Cent sonnets ce sont des poèmes où l'on retrouve instantanément l'univers de
Boris Vian. J'aime ces auteurs où dès les premières phrases, le lecteur sait de qui il s'agit.
Ceux qui aiment
Boris Vian aimeront ce recueil de poèmes. On y retrouve son humour décalé, ses merveilleux jeux de mots. Il y a d'ailleurs une dizaine de poèmes sur le thème de « tant va la cruche à l'eau qu'à la fin, elle se casse ». Les chutes se ressemblent, cette dernière phrase semble être la même et pourtant non.

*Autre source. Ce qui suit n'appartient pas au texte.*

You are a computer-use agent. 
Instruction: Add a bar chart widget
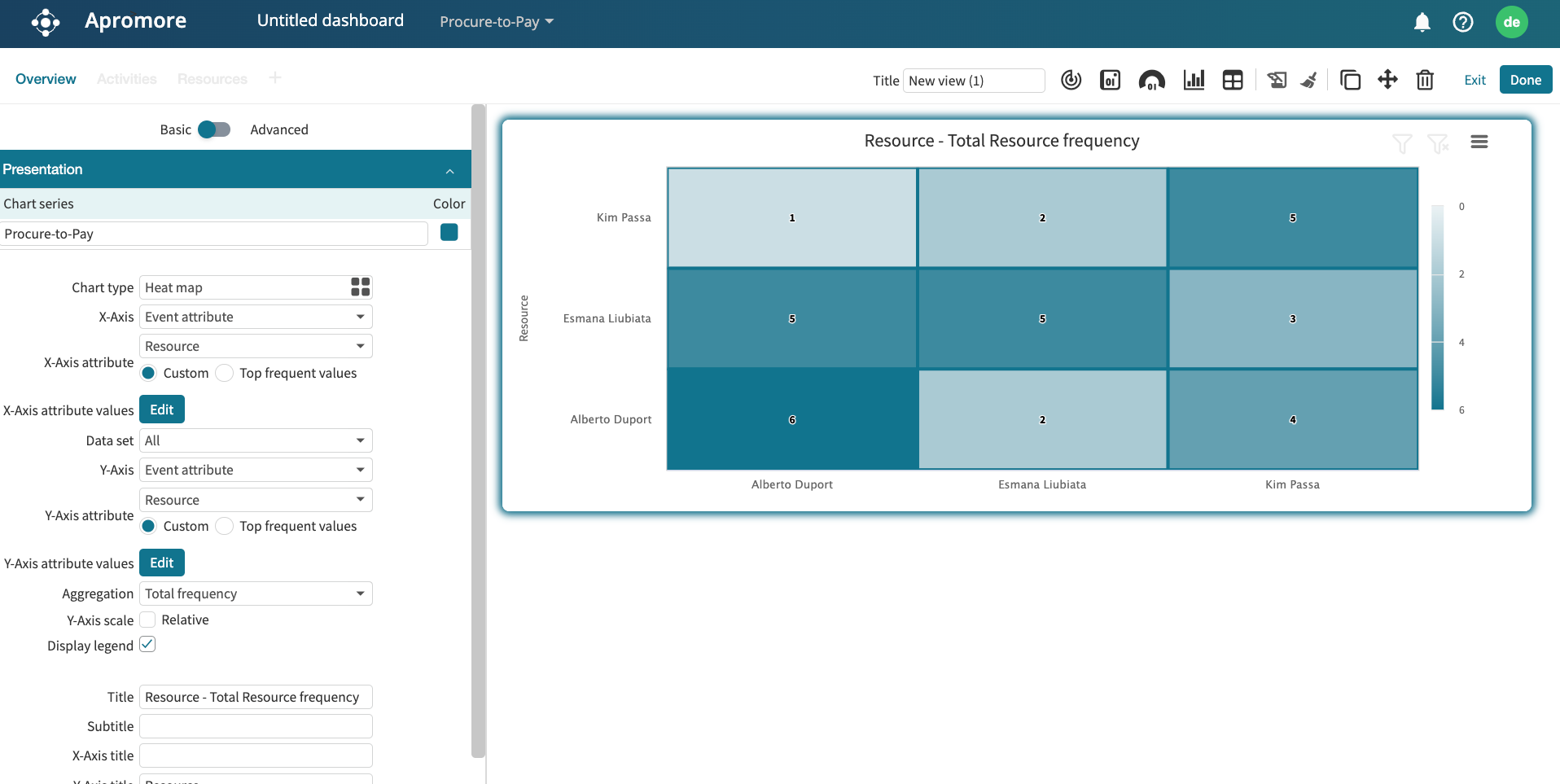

Et cachés parmi ces petits textes où il semble s'être beaucoup amusé, il y a d'autres textes plus sensibles, plus sincères. Comme si à un moment, il avait voulu faire une pause. Une toute petite pause pour nous ouvrir son cœur. Bien sûr, ça ne dure pas bien longtemps. Et puis, c'est bien caché au milieu de ces textes parfois sombres, parfois drôles. Pourtant, ça touche le cœur.
Il nous emmène à travers ses poèmes ou plutôt ses histoires. Des histoires d'animaux, de sansonnets plus particulièrement (cent-sonnets), des histoires du monde, des histoires de tout et de rien. Et quand on aime, on suit aveuglément jusqu'à la dernière page qui arrive bien trop vite.